[What you will do]
Skip the pictures. Give all the data again exactly.

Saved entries

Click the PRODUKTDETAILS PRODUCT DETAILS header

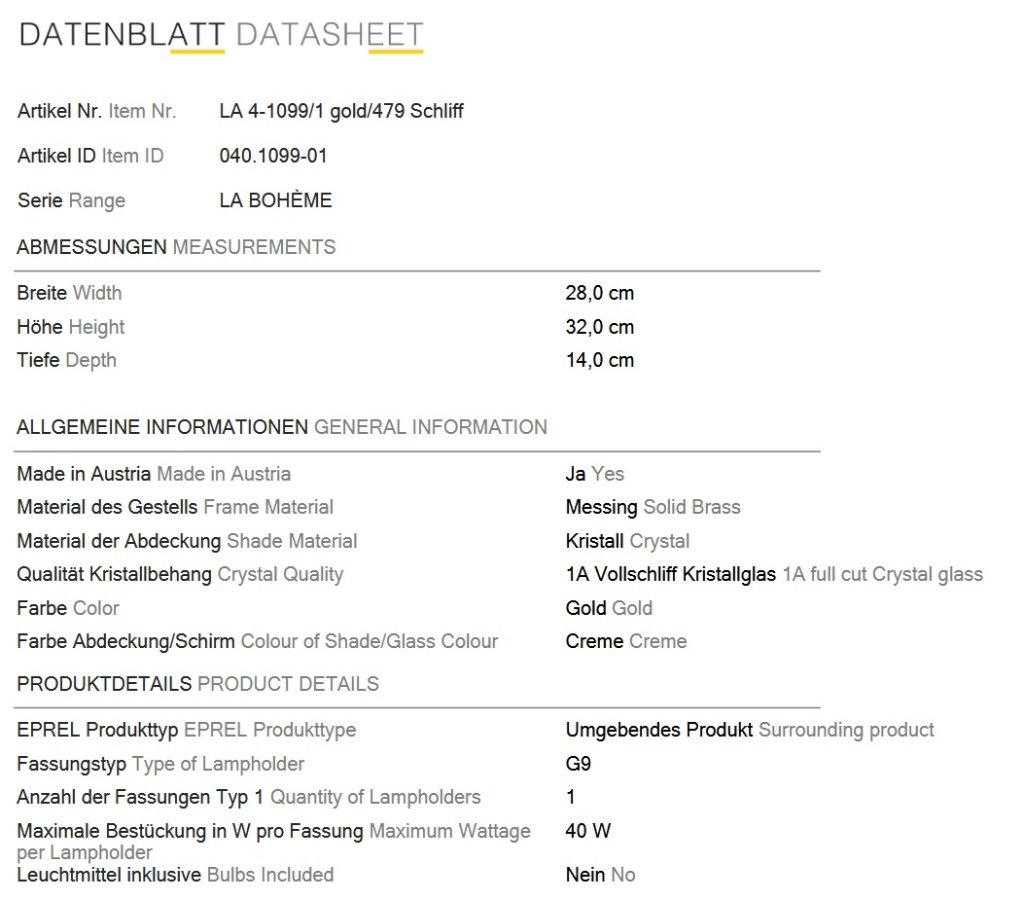point(198,684)
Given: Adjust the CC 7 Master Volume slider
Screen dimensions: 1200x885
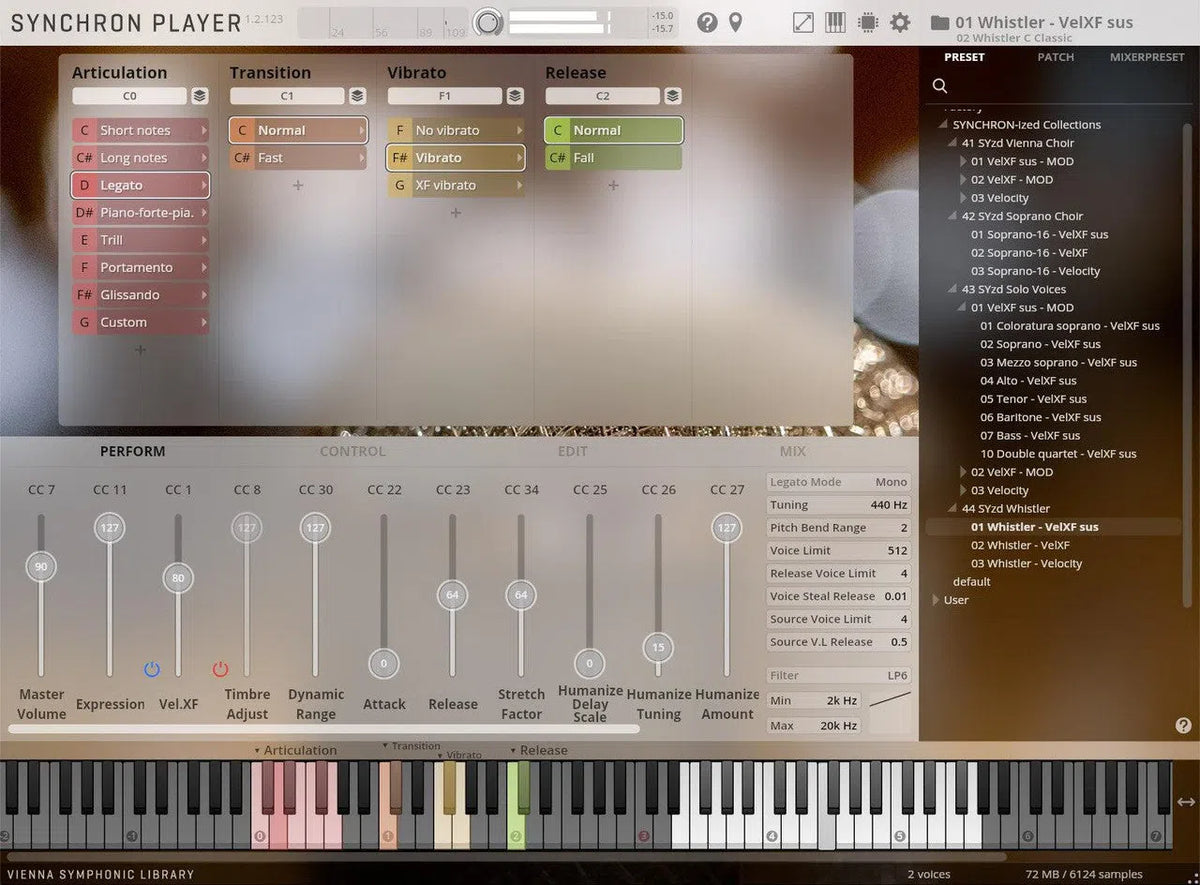Looking at the screenshot, I should [40, 566].

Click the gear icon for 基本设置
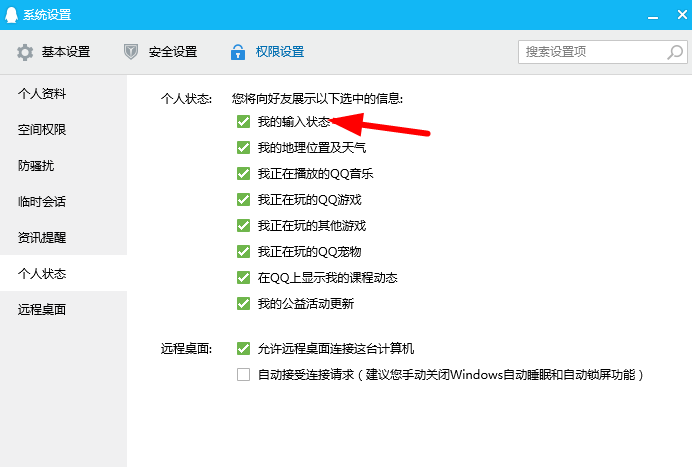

[Exercise answer]
Click the PRODUKTDETAILS PRODUCT DETAILS header

point(198,684)
Given: Adjust the CC 7 Master Volume slider
Screen dimensions: 1200x885
Looking at the screenshot, I should [40, 566].

Click the gear icon for 基本设置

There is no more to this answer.